All the enthusiasm for the new wave of alternate-length ads is breeding an equal measure of questions about how to get the format right without falling prey to the earlier iteration’s gimmickry. Here are some questions marketers should be asking themselves before incorporating the format into the mix.
What’s the (Singular) Focus?
Creatives throughout the industry agree that though challenging, it’s very doable to tell a compelling story in six seconds. Emphasis on “a”. Brands that try to squeeze all their message points or achieve multiple objectives risk having the spots come off as video graffiti. T-Mobile didn’t try to explain its entire value proposition to consumers in its six-second spots; instead it opted to promote its corporate citizenship by highlighting its hurricane relief efforts. And Hefty, in a clever online campaign, used the innovative format to announce its new plastic party cups—and differentiate itself from more established competitors. In other words, successful six-minute ads aren’t fun-size version of standard 15-, 30- or 60- second spots but a fresh way to convey a single chapter of a brand’s story.
What’s the Frequency?
And while single chapters can certainly stand on their own at times, serialized narratives pack a bigger punch and that’s where six-second spots can really amp up their impact, according to Bryan Noguchi, a media director at Caffelli who examines the value proposition of micro-ads in a recent piece in AdExchanger.
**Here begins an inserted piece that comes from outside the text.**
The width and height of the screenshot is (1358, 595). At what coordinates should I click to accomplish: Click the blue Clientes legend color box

Initially a six-minute skeptic, Noguchi writes that Toyota’s six-minute Start Your Impossible series on mobility during the Winter Olympics convinced him that with frequent airings, the short spots develop long legs. “Frequency becomes the impact that the truncated length imperils,” he writes, taking care to differentiate frequency from mere repetition, which risks annoying and alienating consumers.
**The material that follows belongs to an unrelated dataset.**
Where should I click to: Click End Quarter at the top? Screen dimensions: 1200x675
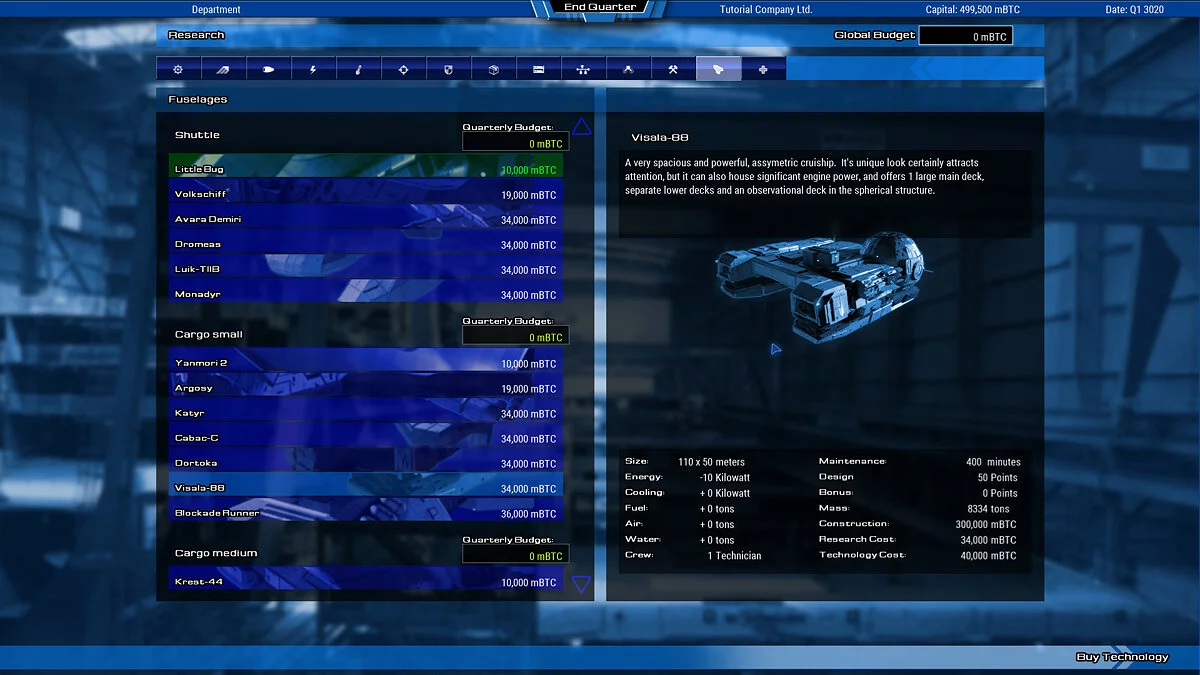600,8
What’s the Investment Rationale?
It’s easy to assume six-seconds ads would offer a bargain route to TV’s big reach, but when you consider the importance of frequency and variety to overall impact, as well as the fact that some networks (Fox) are at present reportedly charging the same rates for six-second as 15-second spots, micro-ads have to be viewed as an innovative way of reaching fragmented and distracted consumers rather than a cheap one. In fact, as the AdAge coverage of T-Mobile’s World Series ads noted, the success of the six-second spots was buttressed by other factors, including traditional length TV ads as well as those in the digital sphere. In other words, as we’ve written in earlier coverage about this format, six-seconds are a complement to other advertising efforts — not a substitute for them. While they do in some cases offer potential cost savings (especially if a brand already has short digital ad content that can be repurposed for a short spot TV), the investment rationale is better calculated by considering six-second spots as another means of telling a powerful story, reaching more consumers in an increasingly fragmented market and capitalizing on a new opportunity for attracting ever-distracted consumers.